- _Short task A_: Return the passage from the post on science debate and dams starting at "Public debate on" and ending at "so much debt.", copied word for word.
- _Short task B_: Summarize the post on science debate and dams in two sentences.

I've seen enough politics to regard most of it, from all sides, as a load of nonsense really. If the people in those photos knew it was coal ash then they'd be running away in horror and then wondering why the lake isn't black.

Public debate on all scientific matters has simply become far too lightweight, lacking in detail and centred around ideological "beliefs" rather than any actual science and that's the ultimate cause of rather a lot of problems from the energy situation through to households being in so much debt.

We're living in a more technologically complex world than ever and yet somehow we've managed to produce a general public which seems incapable of applying high school level maths and science in their thought processes and actually thinking. :2twocents
 
On the question of storage, a few comments:

So far as dams are concerned they're absolutely a site specific thing in every way - cost, effectiveness, ecological impact.

For example the Miena dam (Great Lake) and the now demolished Lagoon Of Islands dam in Tasmania are less than 25km apart measured in a straight line.

Miena has been an outstanding success, having improved endangered species habitat as a benefit aside from that of storing water. In all honesty I've never heard even one person argue that it shouldn't have been built - even the more hard line greens don't seem to take issue with it and that's a proper big dam not something small. There's plenty of other big dams much the same - nobody with any credibility has any real objection to them on ecological grounds.

- _Recorded data_:
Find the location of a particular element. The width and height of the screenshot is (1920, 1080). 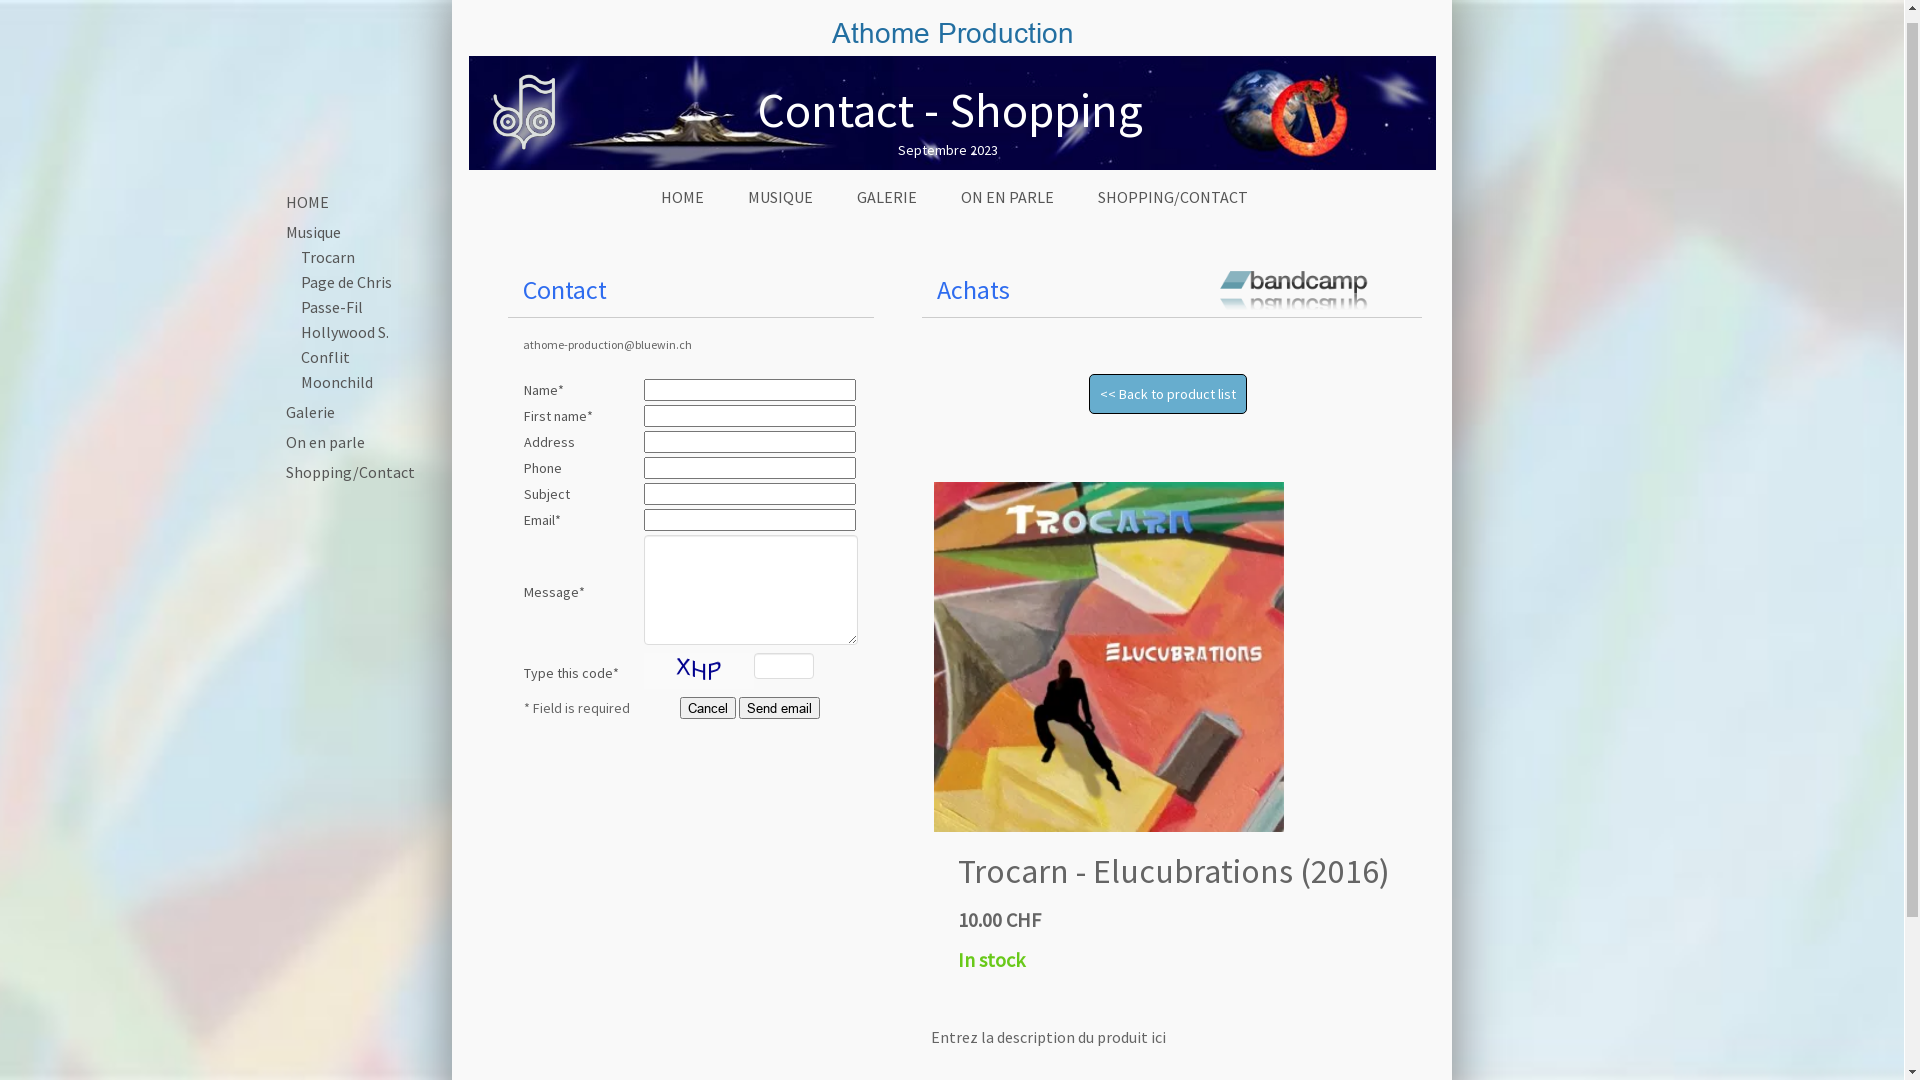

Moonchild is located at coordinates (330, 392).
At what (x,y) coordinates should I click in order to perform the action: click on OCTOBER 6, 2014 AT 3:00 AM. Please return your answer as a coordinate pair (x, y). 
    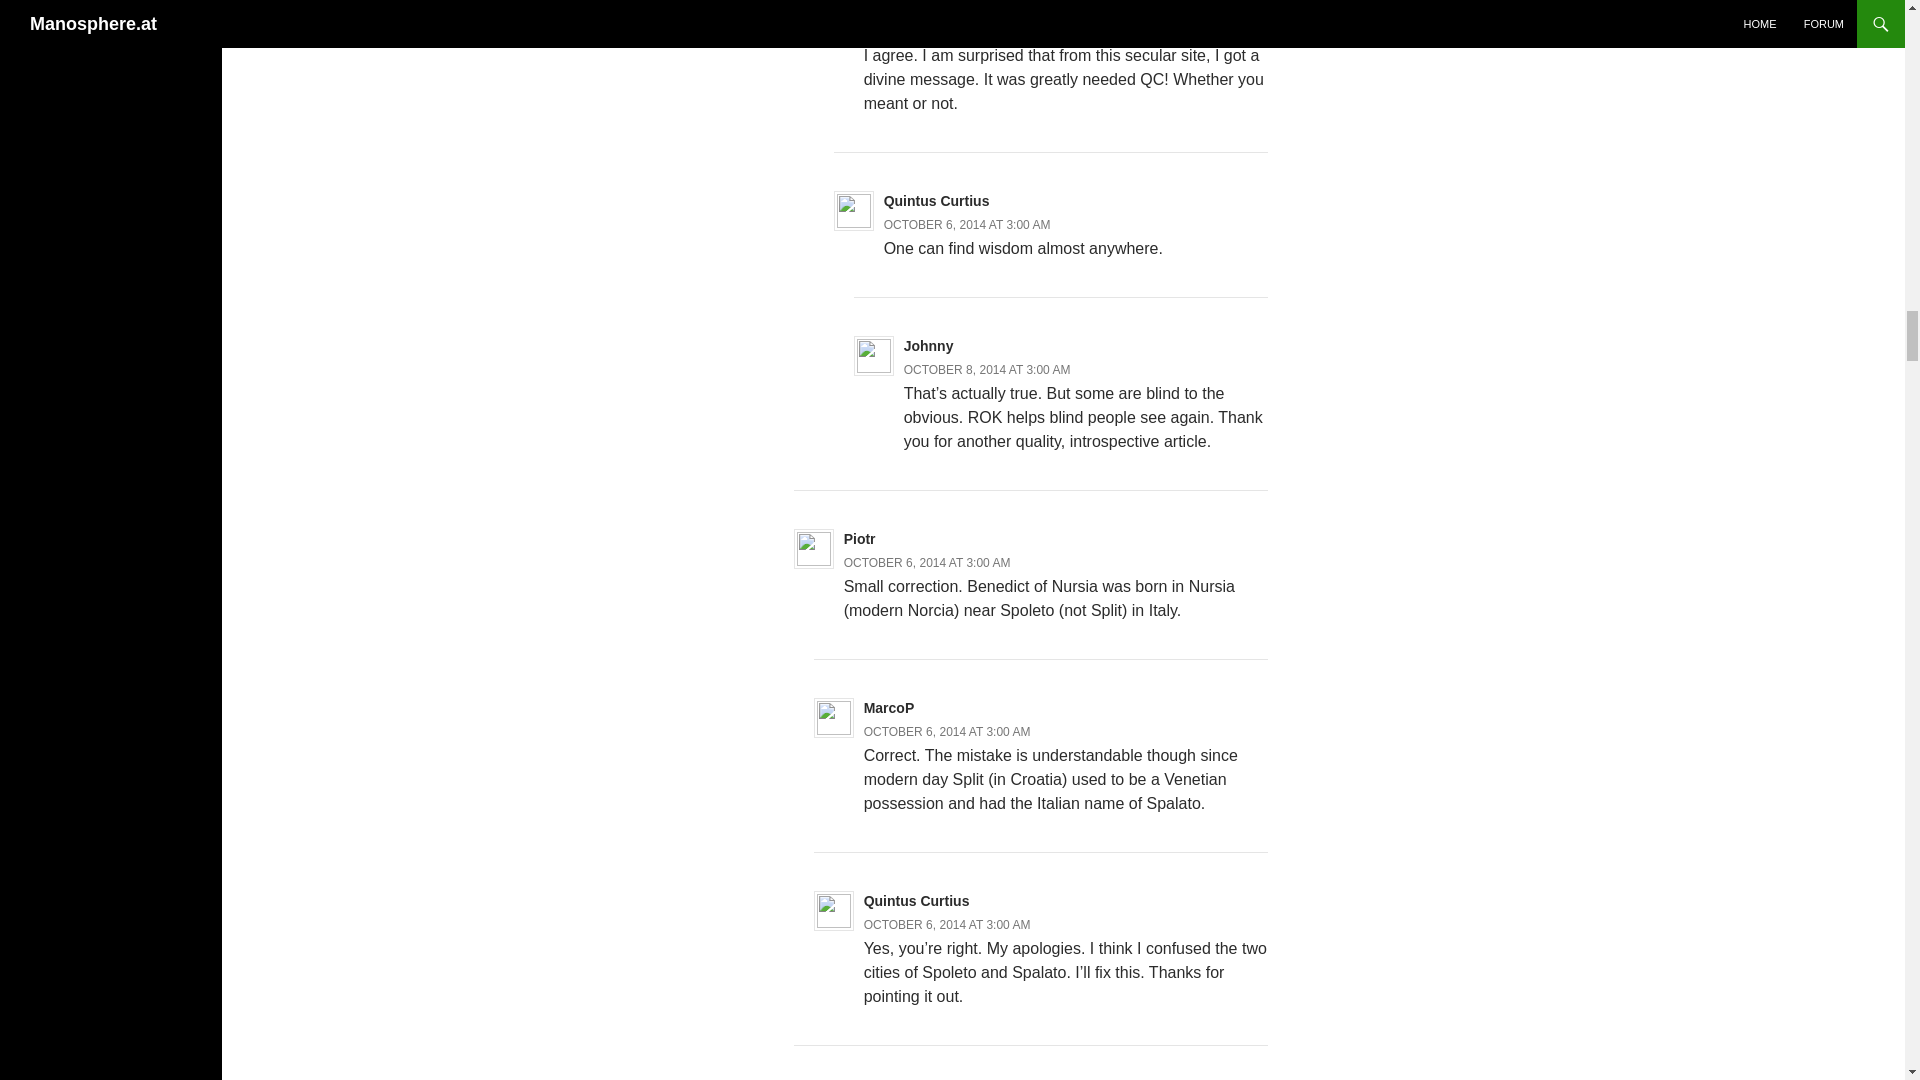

- _Final result A_:
Public debate on all scientific matters has simply become far too lightweight, lacking in detail and centred around ideological "beliefs" rather than any actual science and that's the ultimate cause of rather a lot of problems from the energy situation through to households being in so much debt.

- _Final result B_: The writer regards most politics as nonsense and argues that public debate on scientific matters has become lightweight and driven by ideological beliefs, producing a public that seems unable to apply high school level maths and science. On storage, the writer says dams are site specific in cost, effectiveness and ecological impact, pointing to Tasmania's Miena dam as an outstanding success that improved endangered species habitat and that the writer has never heard anyone argue against.